Nevertheless, it is evident that the Portuguese people, if they wish ever to escape from the condition of anarchy -- financial and social -- to which they have been brought by numerous revolutions fomented by oligarchical castes, must in some way overcome the vicious system which has outlived the monarchy. They must free themselves from the old evils of "attorneyism" and militarism, and from the newer evil of plutocracy, that is, from the domination of the parasitic classes which struggle amongst themselves for office and booty. Bureaucracy -- civil and military -- is the cancer eating into the entrails of the nation; ninety percent of the State expenditure is swallowed up by unproductive and entirely unnecessary enterprises.
The most unnecessary factor, and the one most dangerous to political stability, is the military. No foreign danger threatens Portugal. In Spain nobody with the slightest intelligence thinks of invading the neighboring country. Judging from the indifference which the two Peninsular nations feel for each other, they might, so far from being neighbors, be at opposite poles. Perhaps the great advantage which both will derive from the electric exploitation of the Duero waterfalls, an agreement for which was ratified in August, 1927, may result in a closer material and spiritual rapprochement, but as yet this has not appeared. In any case, if a Continental Power were to move against Portugal, England would be a more effective defense for her than her army and navy. There are few countries in which the army and navy are so useless and at the same time so dangerous to domestic peace and to the public treasury. Only by radically suppressing them, or by reducing them to the modest proportions of sea and land police, can the Portuguese achieve the political equilibrium without which they cannot emerge from financial anarchy, raise their cultural level, develop their national wealth by giving it more equitable distribution, and become once more, as in the past, a lofty and original exponent of European civilization.

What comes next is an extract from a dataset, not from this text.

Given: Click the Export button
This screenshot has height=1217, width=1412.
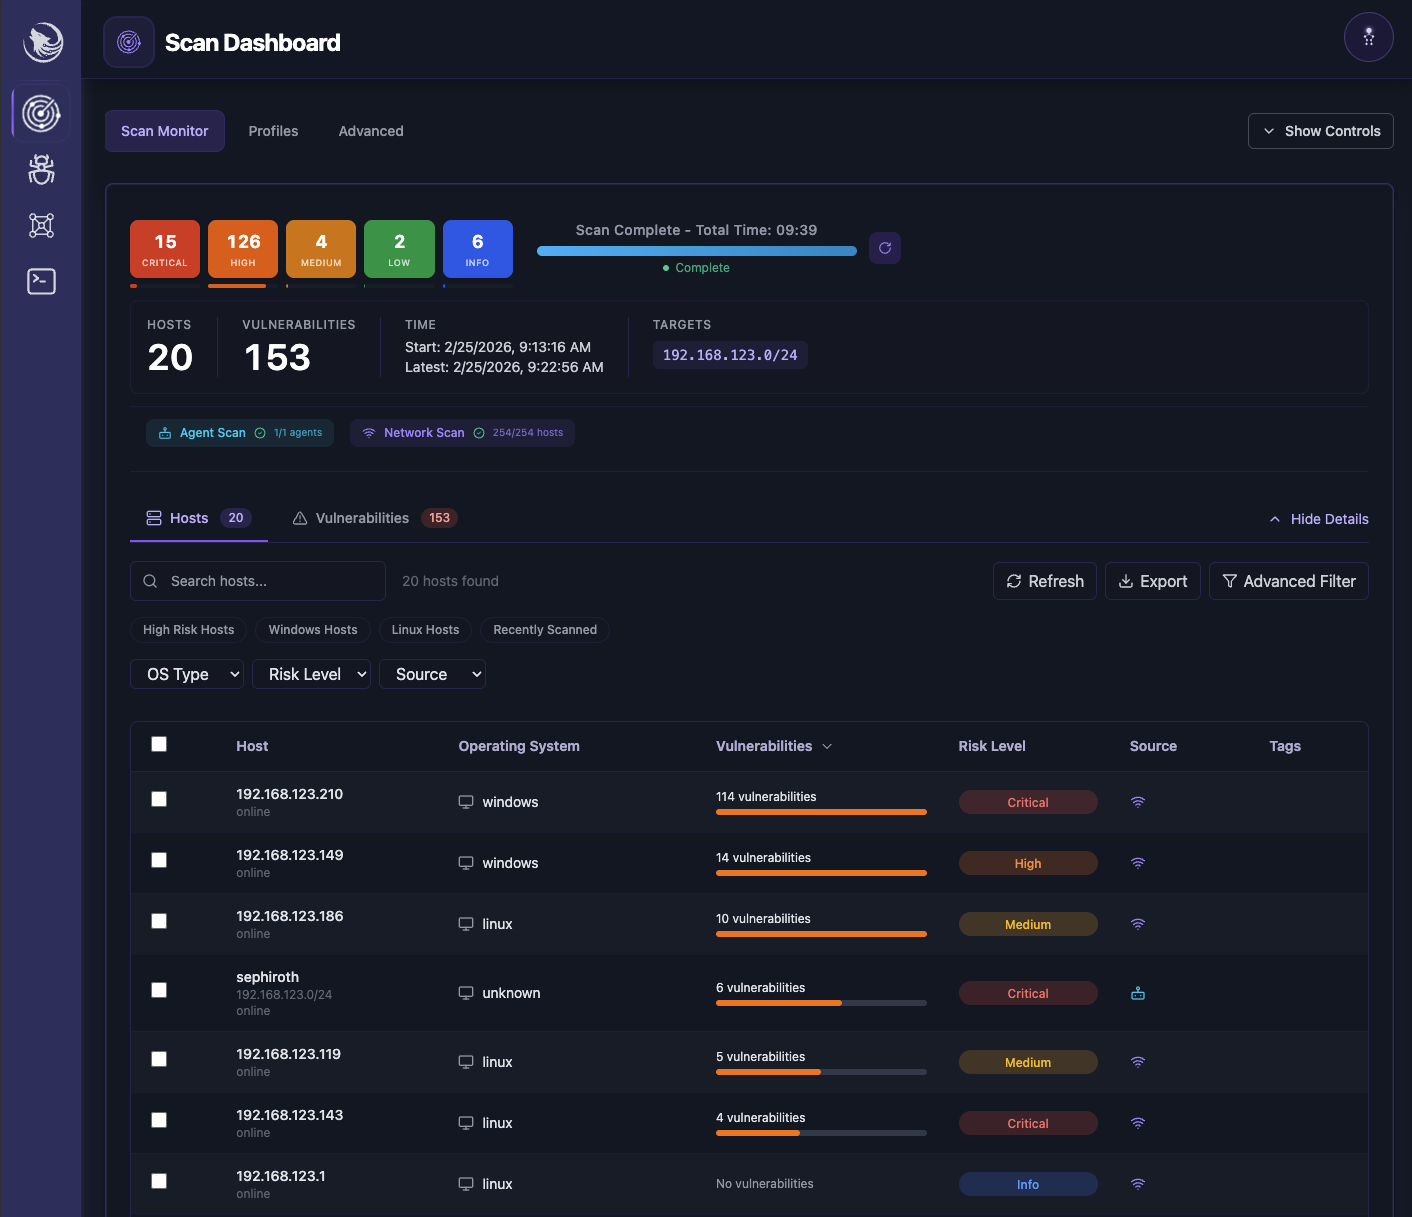Looking at the screenshot, I should pyautogui.click(x=1152, y=581).
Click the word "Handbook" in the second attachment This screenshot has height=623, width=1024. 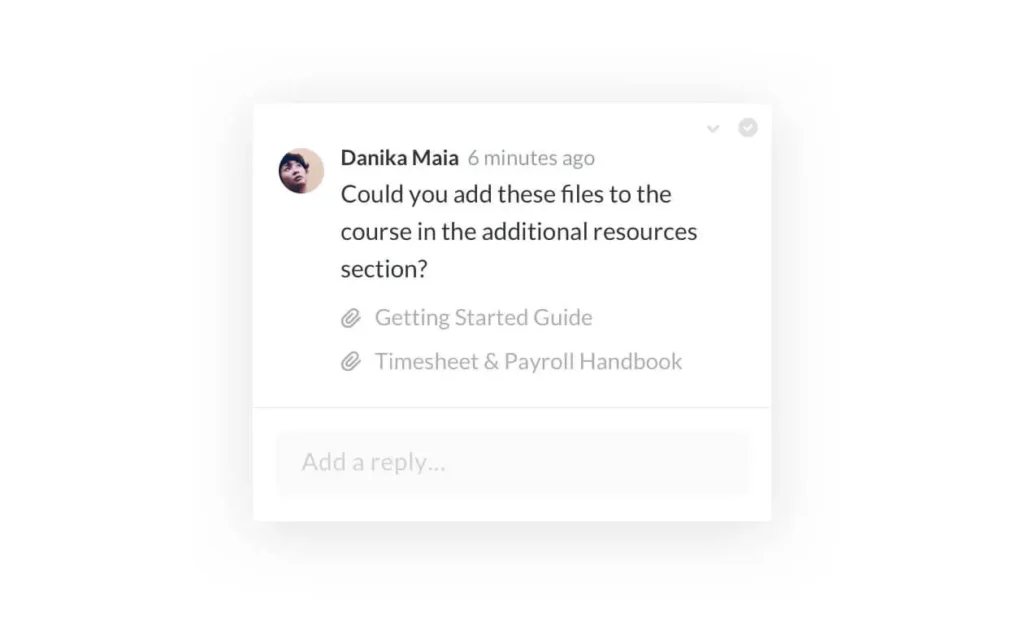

[i] According to the report of the Executive Committee of Peace Conference on the Economic and Financial Situation of Portugal, the Portuguese debt in 1910 was as follows, in pounds sterling:
Public Debt (principal titles) | 58,907,000 |
Floating Debt (domestic) | 7,963,750 |
Floating Debt (foreign, in pounds) | 1,751,000 |
Floating Debt (foreign, 20,954,131 frs.) | 838,165 |
--------- | |
69,459,915 |
[ii] Of course statistics, when the calculations are colored by political passion, are as dubious as truth seemed to Pilate. Each person juggles with figures pro domo sua. However, here are the figures of a former monarchist writer, Anselmo Vieira, now an enthusiastic partisan of the dictatorship. According to him, the deficit of the last constitutional government was 122,220 contos, and that of the first year of the dictatorship, 687,578 contos. Vieira calculates that this year, taking into account the new debts contracted by the dictatorship, expenditure will exceed all receipts to the amount of 1,080,000 contos, an absolutely astounding figure for Portugal, and one never reached even in the worst days of the monarchy (Journal de Noticias, Oporto, June 22, 1928).